Ailelerinden koparak okula geldikleri ilk günden itibaren düzenledikleri toplantı ve etkinliklere katılmaları için ısrar ettikleri öğrencilere, gruba katıldıktan sonra önemli bireyler olduklarını aşılayan oluşumlar, onları "adalet, düzen ve hak arama" gibi kavramları savunduklarına inandırıyor.
'Masum pankartların taşıtılmasıyla başlanıyor'
Düzenlenen basın açıklaması ve basit eylemlerde başlangıçta masum pankartlar taşıtılan bu öğrenciler, zaman geçtikçe aynı gruptaki kıdemliler tarafından devlet ve hükümet karşıtı slogan atmaları yönünde cesaretlendiriliyor.

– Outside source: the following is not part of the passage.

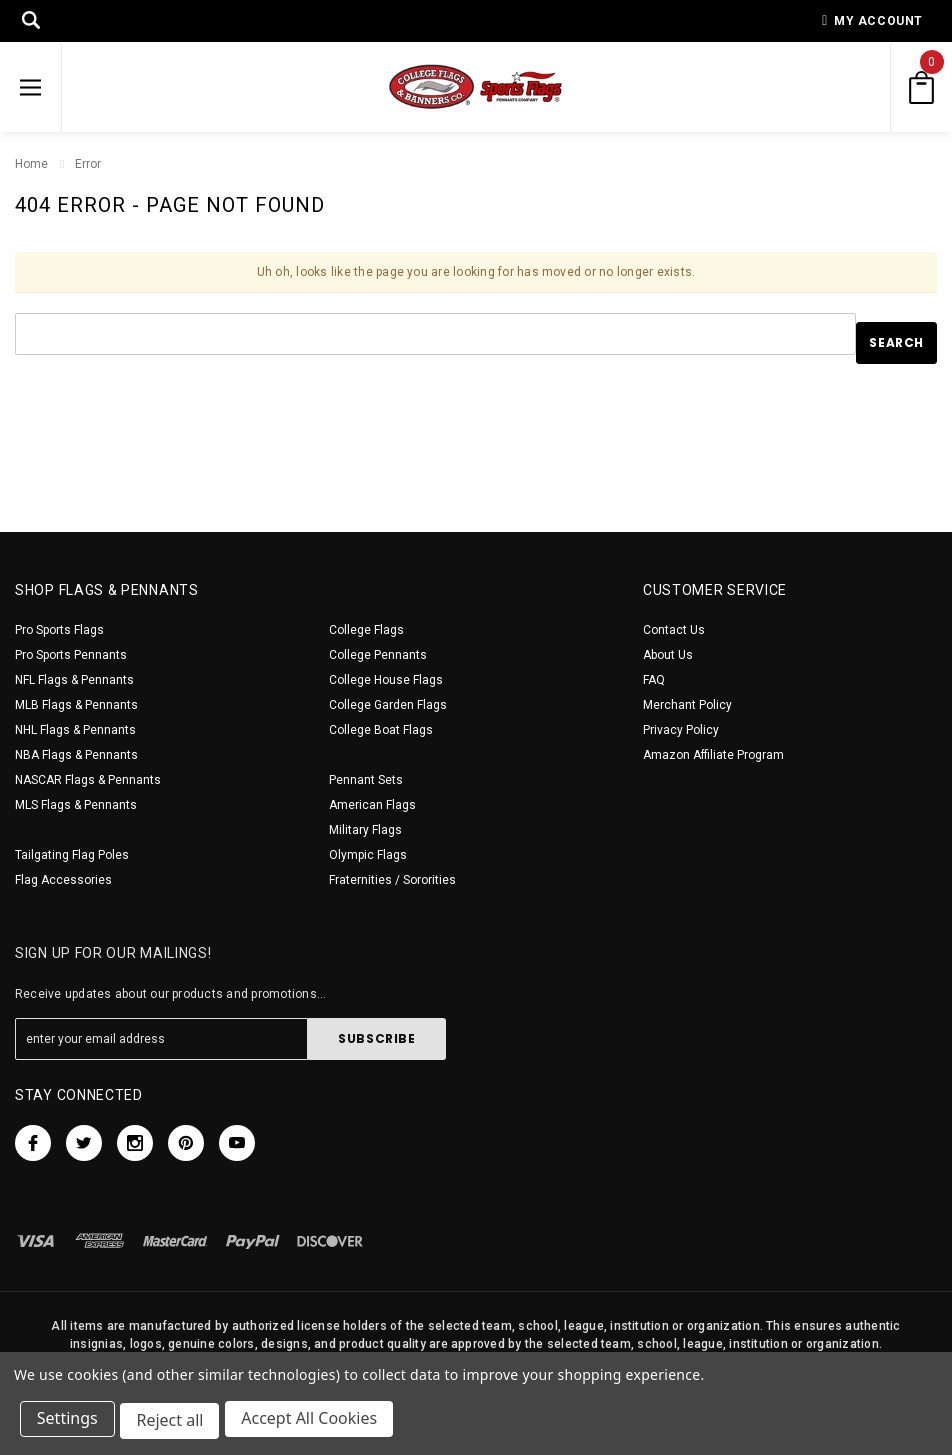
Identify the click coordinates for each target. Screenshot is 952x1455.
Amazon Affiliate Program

Eylemlerde gösterdikleri istek dolayısıyla övgüyle ödüllendirilen öğrenciler, güvenlik güçleriyle karşı karşıya geldikleri eylemlerde ön saflara geçmeleri için zorlanıyor. Örgütün istediği şekilde davranmayanlar ise dışlanma tehdidi ve küçük düşürülmek suretiyle cezalandırılıyor. "Hak aradığına, adalet için savaştığına" inandırılan gençler, polis müdahalelerinde gözaltına alındıklarında artık örgütün istediği kıvama gelmiş oluyor.
Devletten nefret etmesi için artık kendince haklı sebepleri olduğunu düşünen öğrenciler, bundan sonra örgüt tarafından daha sıkı takibe alınıyor. Oluşum içinde derecesi yükseltilen öğrenci, örgütün sözde sorumluları ile tanıştırılarak grupta söz sahibi konuma getiriliyor.

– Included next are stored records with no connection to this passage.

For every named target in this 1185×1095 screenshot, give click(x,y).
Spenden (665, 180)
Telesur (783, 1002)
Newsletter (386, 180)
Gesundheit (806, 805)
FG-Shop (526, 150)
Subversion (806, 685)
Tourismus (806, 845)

Zaman içinde örgütün dağ kadrosu ya da yurt dışı eğitim kamplarına götürülen bu gençler, silahlı ve bombalı eylemlerde kullanılmak üzere hazırlanıyor.

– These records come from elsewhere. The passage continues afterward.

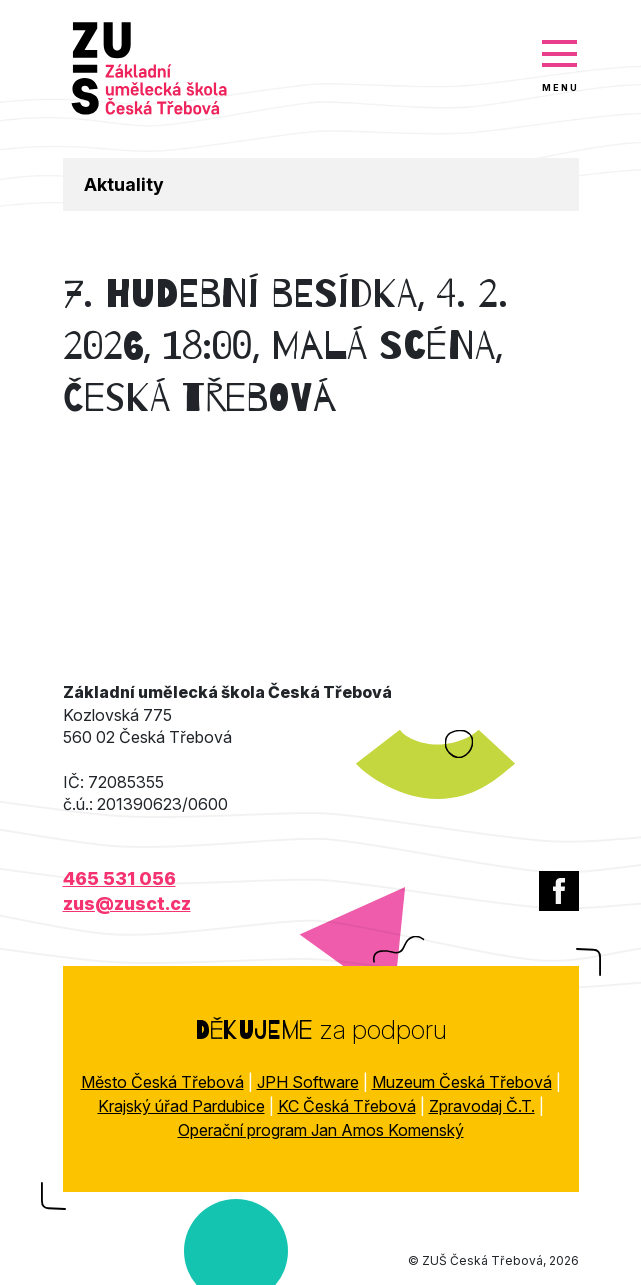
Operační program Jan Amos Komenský (321, 1130)
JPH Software (308, 1082)
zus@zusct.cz (127, 903)
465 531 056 (119, 878)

Yapılanma, devlet üniversitelerinde
Ankara, Hacettepe, Orta Doğu Teknik üniversitelerinde "Halk Cephesi, Öğrenci Kolektifleri, YDG-H, SGDF" gibi isimler altında çeşitli oluşumlar bulunuyor. Bu oluşumlarda 30-50 kişilik çekirdek kadro, öğrencilerin gruba kazandırılması ve etkinliklere katılmaları için faaliyet yürütüyor.
Üniversite yerleşkesinde pankart asıp, duvarlara yazı yazan ve bildiri dağıtan bu kadrodaki her örgüt üyesi, bulundukları üniversitedeki öğrencileri kendi saflarına çekmek için adeta birbirleriyle yarışıyor. Bu yarışta gruplar bazen birbirlerine destek olurken, bazen de hakimiyet kavgaları yaşanıyor.
Öğrenciler, görüşleri kendisinden farklı diye aynı üniversitede birlikte okudukları arkadaşlarını zaman içinde düşman gibi görmeye başlıyor.
Özel güvenlik sadece kimlik kontrolü yapıyor
Son dönemde öğrencilerin karşı karşıya gelmemesi için üniversite yetkilileri çeşitli önlemler almaya çalışıyor.
Yerleşke girişlerinde özel güvenlik görevlileri tarafından yabancıların okula girmemesi için kimlik kontrolleri yapılsa da dil ve tarih-coğrafya fakültesi gibi aynı yerleşkede okuyan farklı görüşteki öğrenciler, bu sefer de içeride karşı karşıya geliyor.
Çıkan kavgaları ayırmak için üniversite yöneticilerinin izniyle polisler, okula girerek müdahale ediyor. Okul dışında ise güvenlik şube ve çevik kuvvet ekipleri önlem alıyor.
Aynı okulda çıkan kavganın sonunda grupların, çevik kuvvet polisi nezaretinde ya farklı zamanlarda ya da farklı kapılardan çıkarılarak tekrar karşı karşıya gelmeleri engelleniyor.